Correlations between cardiac phenotype and metabolites and lipids in patients with hypertrophic cardiomyopathy (HCM). Correlations were tested via linear regression and are described by the Pearson R coefficient. A, All significant correlations between cardiac parameters and metabolites in genotype-negative (G_negative; G−) and genotype-positive (G_positive; G+) patients. B, All significant correlations between cardiac parameters and lipids classes in G_negative and G_positive patients. Blue and orange lines indicate negative and positive correlations, respectively. Line thickness corresponds with the significance level of the correlation. Exact R coefficients and P values, as well as group comparison statistics between nonfailing donors and G− or G+ patients of metabolites and lipids in these correlations, are available as Supplemental Material (Correlation statistics). IVSi indicates septal thickness indexed to body surface area; and LADi, left atrial diameter indexed to body surface area.

Figure 6.

Contrasting metabolic alterations underlie cardiac remodeling in genotype-negative (G−) and genotype-positive (G+) patients with hypertrophic cardiomyopathy (HCM).
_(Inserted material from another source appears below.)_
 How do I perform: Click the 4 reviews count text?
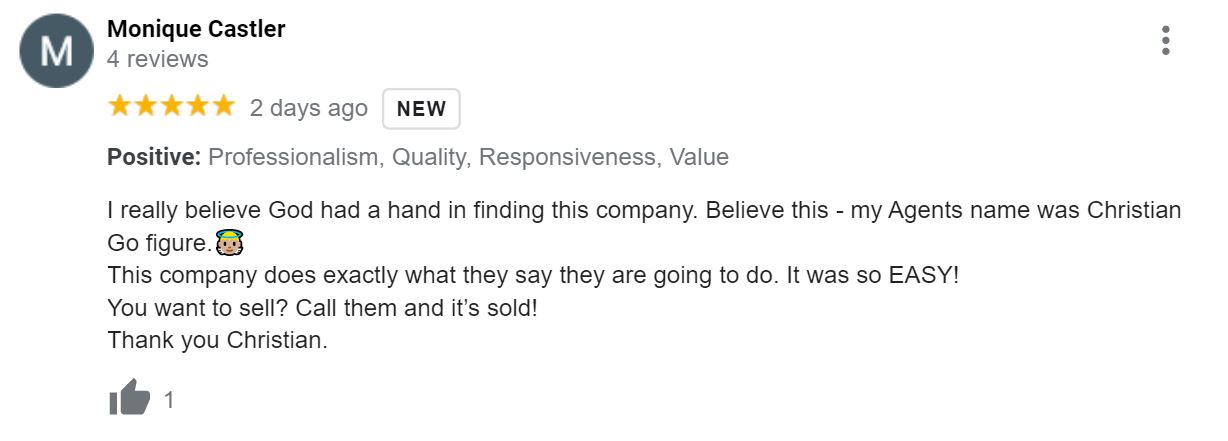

Matrix summarizing correlation patterns between metabolite classes and (functional) cardiac parameters in G− and G+ patients with HCM. Negative and positive correlation patterns are colored blue and orange, respectively. The color intensity reflects the strength of correlation patterns. IVSi indicates interventricular septum thickness indexed to body surface area; LADi, left atrial diameter indexed to body surface area; and PPP, pentose phosphate pathway;

Figure 7.

Summary of the main findings of this study. Genotype-independent changes in hypertrophic cardiomyopathy (HCM) included downregulation of fatty acid oxidation and increased glucose metabolism and glycogen turnover; decreased lipid storage and ceramide formation and increased sphingomyelin abundance; and proteasome upregulation and downregulation of mitochondrial translation proteins. G_negative patients with HCM displayed negative associations between cardiac remodeling and fatty acid oxidation, mitochondrial function, and levels of biosynthetic metabolites (ie, pentose phosphate pathway [PPP] intermediates, purines, pyrimidines, and amino acids). Conversely, G_positive patients with HCM displayed positive associations between biosynthetic metabolites and cardiac remodeling. Thus, opposite metabolic changes are linked to cardiac disease in G_positive and G_negative patients. Created with BioRender.com.

Figure 8.

Limited agreement among studies into metabolomic and lipidomic changes in tissue of patients with hypertrophic cardiomyopathy (HCM) compared with nonfailing (NF) donor tissue. A, Pie chart visualizing agreement in metabolite findings in HCM vs NF donor cardiac tissue samples; 114 metabolites were detected in at least 2 studies. Of these metabolites, 92 displayed inconsistent outcomes in HCM vs NF donor tissue. B, Table displaying consistency in lipidomic findings in HCM vs NF donor tissue. Blue and orange indicate consistently lowered and elevated levels, respectively, in HCM vs NF donors. *Derived from both metabolomics and lipidomics.